Mercado de Dengfeng, en China. Vengo siguiendo con el olfato el dulce aroma de frutas maduras y frescas, que se percibe incluso varias calles antes de llegar.
Delante de mí camina un tipo curioso, de unos cincuenta años – o al menos los aparenta – con una impronta típica de mendigo, desaliñado, algo sucio, con unas alpargatas rotas y una vieja camisa verde – desabrochada- de cuando Mao hizo la comunión. Un infame y viejo sombrero de paja, comido de mierda cubre un rostro lleno de arrugas y curtida piel.
No se porqué me llama la atención este hombre, y le vengo siguiendo ya desde dos calles atrás, desde la calle de los puestos de comidas. Me gusta esta calle en particular y el ambiente que puedes encontrar siempre, al caer la noche, en general. Hace mucho que perdí la costumbre de pasear por los mercados de España, sobretodo desde que me fui a vivir al Sur, a Málaga.
Recuerdo ahora – el recuerdo es cosa curiosa, ¿verdad?- el mercado de la Boquería, en Barcelona, o el de Ronda, el que estaba junto al puente nuevo del Tajo y que ahora se ha convertido en un parador nacional con vistas extraordinarias. Un viejo mercado, lleno de olores, sensaciones y gentío, que solía visitar de la mano de mi abuela.
Y ahora, aquí, vuelvo a percibir esa amalgama de sensaciones, llenándome de colores, aromas entremezclados, cierto rumor de voces que pregonan, preguntan, tocan y regatean. ¡Huele a mercado!... ¡eso es!,… Ese olor inconfundible que huele a tiempo, a verdad y a vida.
Disfruto como un gorrino en un charco – y disculpen el aforismo- paseando cada tarde por estos lugares que, de alguna manera te acercan un poco más a la autenticidad de la vida. Observo, me paro a escuchar y a sentir. Dejo que todo me envuelva, me acoja en su existencia. Disfruto de la maravilla de un olor dulce de caña de azúcar que desafía los sentidos y me arrastra hacia gratos recuerdos de experiencias compartidas.
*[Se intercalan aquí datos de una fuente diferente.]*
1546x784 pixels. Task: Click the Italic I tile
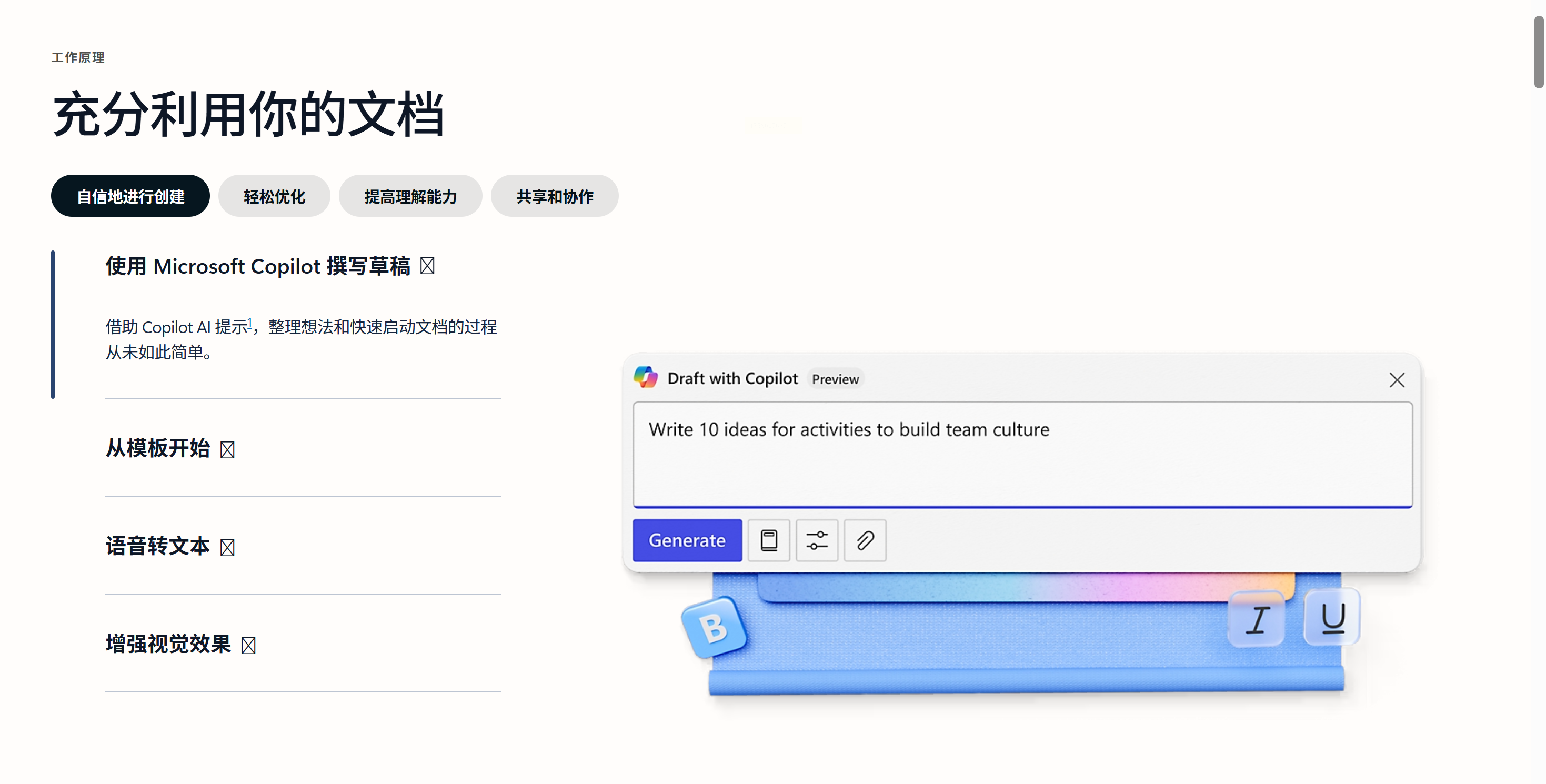pos(1257,619)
Recuerdo también, lo mucho que le gustaba a Toñi, mi compañera, sentir ese olor dulce de la fruta madura, perdido en nuestra sociedad occidental entre tanto envase de plástico – que al final es lo que más compramos- y eso contando que los melocotones tengan olor y sabor alguno.
Y creo que esto es también cultura. Es una manera de conocer el país, sus costumbres, sus gentes. Y no me refiero al tipo de cultura que algunos incalificables intelectuales y modernos de nuestro país denominan “la cultura gastronómica, la cultura del fútbol, de los toros”, y pavadas similares.
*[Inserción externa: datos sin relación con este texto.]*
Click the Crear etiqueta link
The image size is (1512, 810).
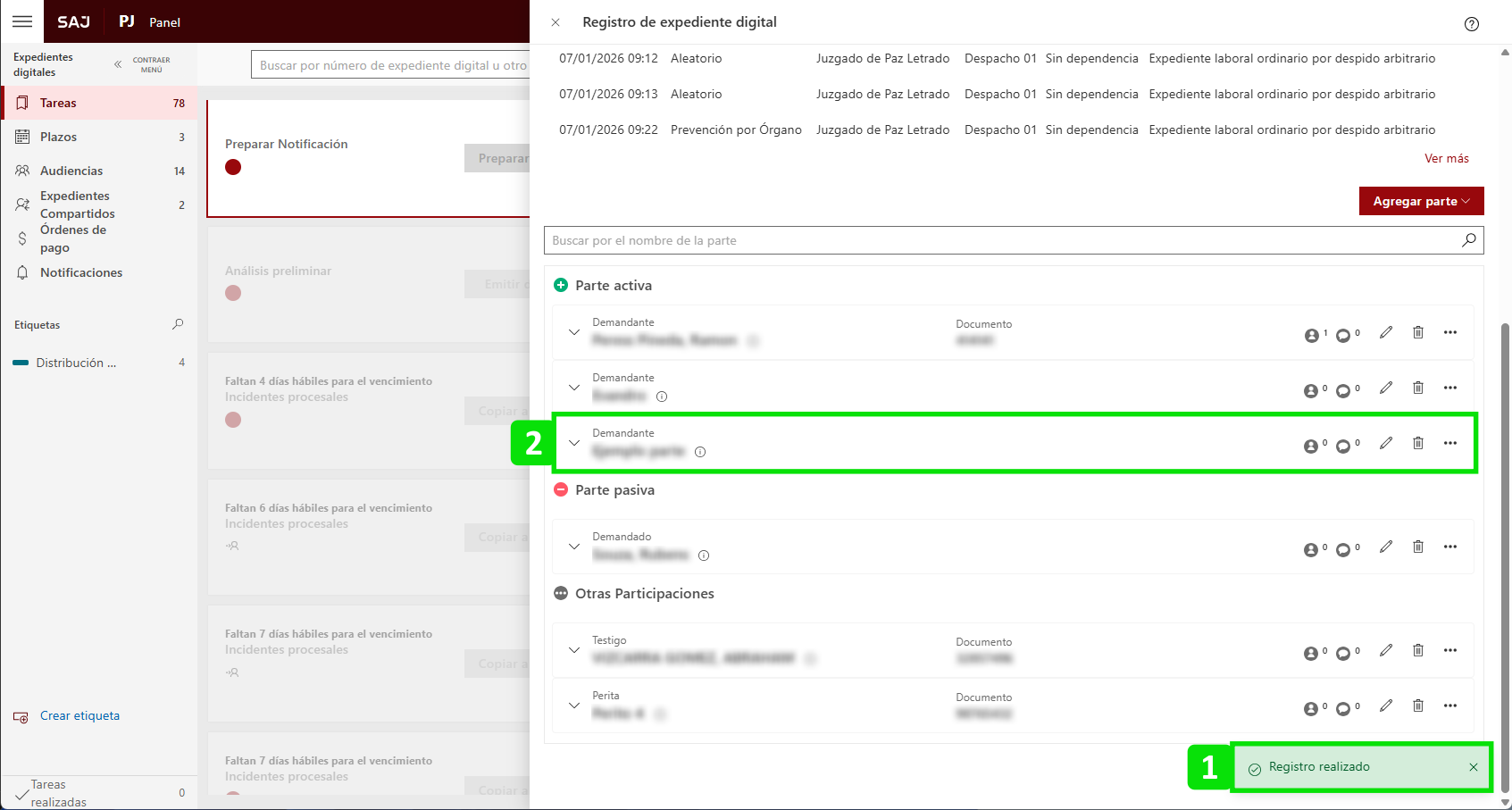79,715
Y sigo caminando detrás del mendigo que, al pasar ante los puestos de los pequeños “restaurantes” saluda a los vendedores. Observándolo arrastrar los pies, deduzco que debe ser habitual de un sitio así. Creo que de alguna manera él es parte del “decorado” tradicional de este lugar, y que debe buscarse la vida pidiendo limosna, recogiendo botellas de plástico – aquí también reciclan- o haciendo pequeños recados.
Pues este hombre, de extraña y perdida sonrisa, saluda a todos con un aire como de estar un poco ido. Algunos le devuelven el saludo. Otros, simplemente lo miran de pasada, fijando su mirada en mí, que debo ser el realmente extraño en el lugar.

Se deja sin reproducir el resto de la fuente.